SWBAT interpret the slope and the intercept of a linear model in the context of the data.

Which is the predictor variable and which is the response variable? An interpretation of the results of two regression models will usually make it clear.

10 minutes

As students arrive I post the second slide of today's lesson notes, which prompts students to take out the work they did yesterday. On slides #3-7 are solutions to each of the practice exercises. I provide the equation of the median-median regression line for each data set, and a graph showing the corresponding scatter plot and line.

I post each solution for about a minute, taking more time if kids have questions. I circulate to check in with each student. If I see they're in great shape, I'll prompt them with other things to think about, like how many points are above and below each line or how close the points are to the line and which correlations look the "strongest" or "weakest". If students are struggling, I make a note of that, but I also reassure them that they're about to learn how a calculator can help with this task.

Next, we will use the first data set from yesterday's work to learn how to use TI-83 calculators to input data and run a regression.

10 minutes

Now comes the reveal: our TI-83 calculators can run a median-median regression for us! I start by using the first exercise from yesterday's Median Median Handout to give students a quick example of how this works. I post slide #8 of the lesson notes so we can look at the example together.

________________________

**Complete the following:**
A. From the regression lesson, transcribe the passage from "Which is the predictor" up to and including "plot and line.".
B. According to the regression lesson, why does the teacher reassure students who are struggling with the practice exercises? Answer in one to three sentences.

**Data segment:**
________________________

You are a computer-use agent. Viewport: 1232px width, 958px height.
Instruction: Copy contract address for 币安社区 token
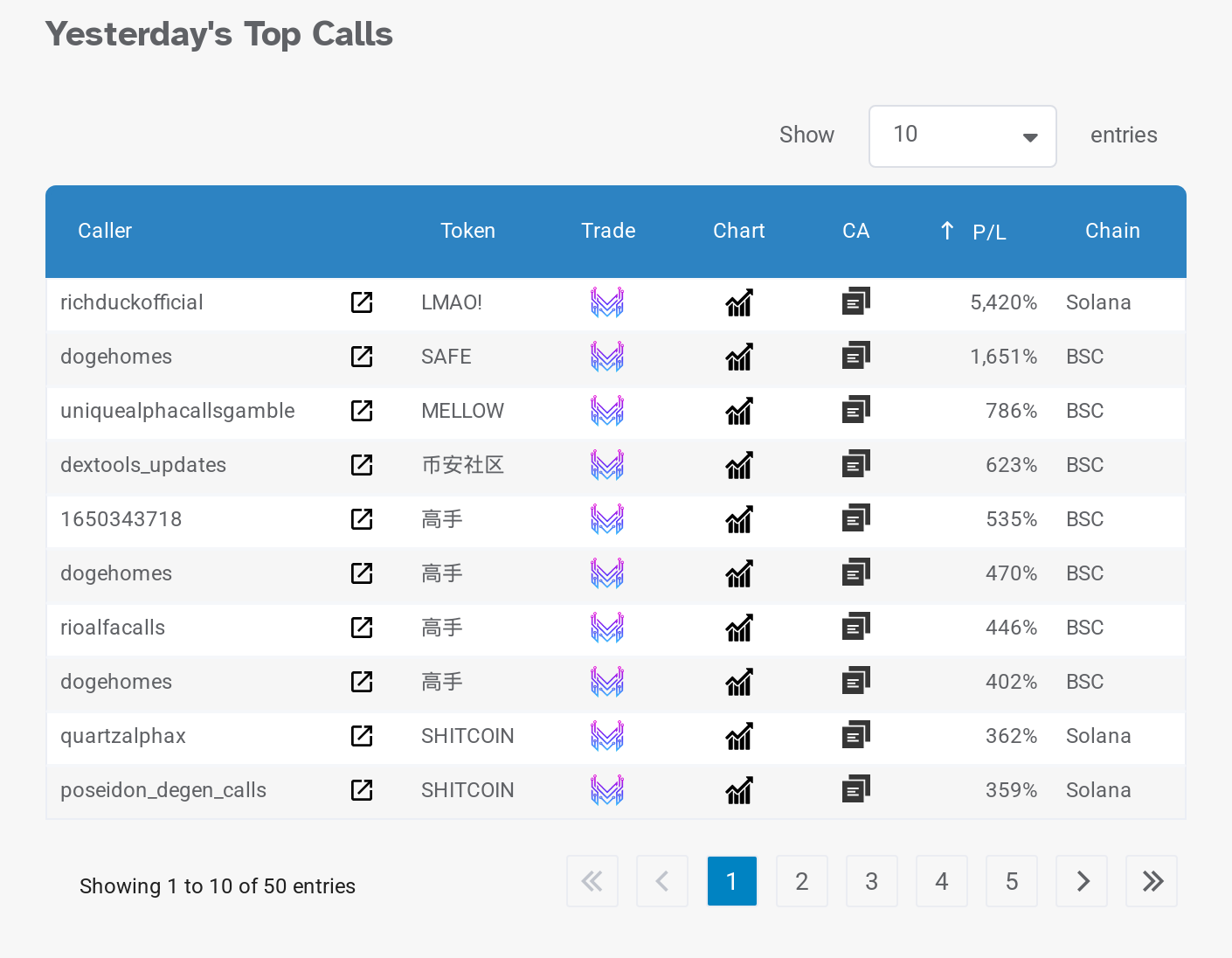(855, 464)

________________________

**Task results:**
A.
Which is the predictor variable and which is the response variable? An interpretation of the results of two regression models will usually make it clear.

10 minutes

As students arrive I post the second slide of today's lesson notes, which prompts students to take out the work they did yesterday. On slides #3-7 are solutions to each of the practice exercises. I provide the equation of the median-median regression line for each data set, and a graph showing the corresponding scatter plot and line.

B. The teacher reassures them because they are about to learn how a calculator can help with the task of finding the regression lines.